In 1837 the first industry other than coal mining was established when William Webb built a brewery at Aberbeeg, at the junction of the two Ebbw rivers. This used malt produced locally, supplemented by supplies from Breconshire and Eastern Monmouthshire, brought by canal to Gilwern and via Black Rock and the Ebbw valley by horse and cart. The demand for drink of the iron workers at Nantyglo, Ebbw Vale and Beaufort formed the basis of this industry, the firm prospered buying land in the surrounding area (Webb’s land markers can still be seen on the mountains).
The rural image came to an end when firstly in 1824 a tramroad was built from Aberbeeg to Nantyglo for the transport of iron and coal. This passed through Six Bells and Abertillery, and almost immediately levels were driven into both the Red Ash and Mynydd Islwyn seams at Cwm Nant-y-groes, Cwm Llwydre, Rhiw Park and Gelligrug. New pockets of population settled at these points and some of the oldest houses are still grouped in these places.
Early in the 19th century several Dame Schools existed sited at Pant -y -Pwdyn, Aberbeeg and Glandwr.
When I was a small boy my mother took me with her to pay the rent, the landlord told me that the house where we lived No 75 Pant-y-Pwdyn used to be a Dame School. He then produced a Farthing telling me to buy myself a ¼ of sweets with it!!! (Don Bearcroft)
A letter written by the Rev James Hughes, rector of St Illtyd on August 24th 1847 states; when dealing with the outlook and character of his parishioners he comments, "In secular knowledge the Welsh are doubtless more ignorant than the English, but in knowledge of the Scriptures the former are undoubtedly before the latter. I have met with Welsh cottagers capable of arguing on the most abstruse theological points, and taking them on the whole they are very well acquainted with the Bible The workpeople are very kind to each other and will help each other in times of distress to an extent that would scarcely be believed of them, which characterises the Welsh portion more than any other."
The hillsides were steep and heavily wooded, there were two rivers which converged on the valley floor, raw materials to produce tin were on hand wood to make charcoal to fuel the furnaces and water for power in the works. In 1846, a member of the Conway(1) family of Pontypool together with his partners opened the Abertillery Tin Works on the banks of the Ebbw Fach, near the mouth of the Tillery stream (Aber), and abutting the tramline from Nantyglo, from which it obtained its raw material. The wood was ran down the steep sides of the Arael Mountain to the furnaces, Leats were made collecting the waters of the Ebbw and the Tillery into a pond known as the Forge Pond. This was used to power a huge water wheel, which worked the leather bellows to produce the air draught and other machinery used in the works. Soon it employed over 100 people.
Coal eventually superseded charcoal as fuel for the furnaces; the iron was changed for a better quality that could be rolled more easily. The bars supplied to a required size were first cut by a strong shears, and then placed in the mill furnaces, after they reached the right temperature they were rolled into thin sheets and cleaned by washing them in sulphuric acid. The sheets were then cold rolled, to give them a good surface, annealed to soften the metal and finally dipped into molten tin for a thin coating of tin to prevent rusting.
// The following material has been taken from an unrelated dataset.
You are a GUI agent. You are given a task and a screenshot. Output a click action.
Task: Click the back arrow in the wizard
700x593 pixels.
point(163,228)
The first settlement in Abertillery grew up around the Tin works on a hill overlooking the works called "The Twmp. The Royal Oak Public House at its centre was used by Anglicans as a meeting place when the weather was too bad to travel to the Parish Church of St, Peter’s in Blaina.
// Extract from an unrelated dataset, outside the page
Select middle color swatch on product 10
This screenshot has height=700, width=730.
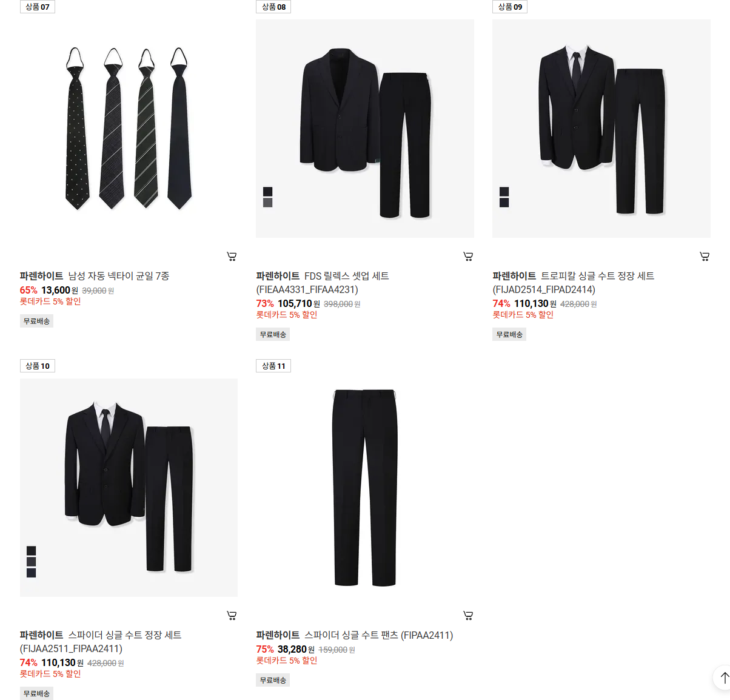coord(32,562)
As I reported in last May’s museum matters it was now that the Welsh Calvinistic Chapel was built. The round stained glass window in the museum was part of this chapel so when you look at it ponder on the people who raised the money to build it, their way of life and the fact that most were Welsh speaking, there was an influx of immigrants at this time which has been likened to the Welsh Klondike.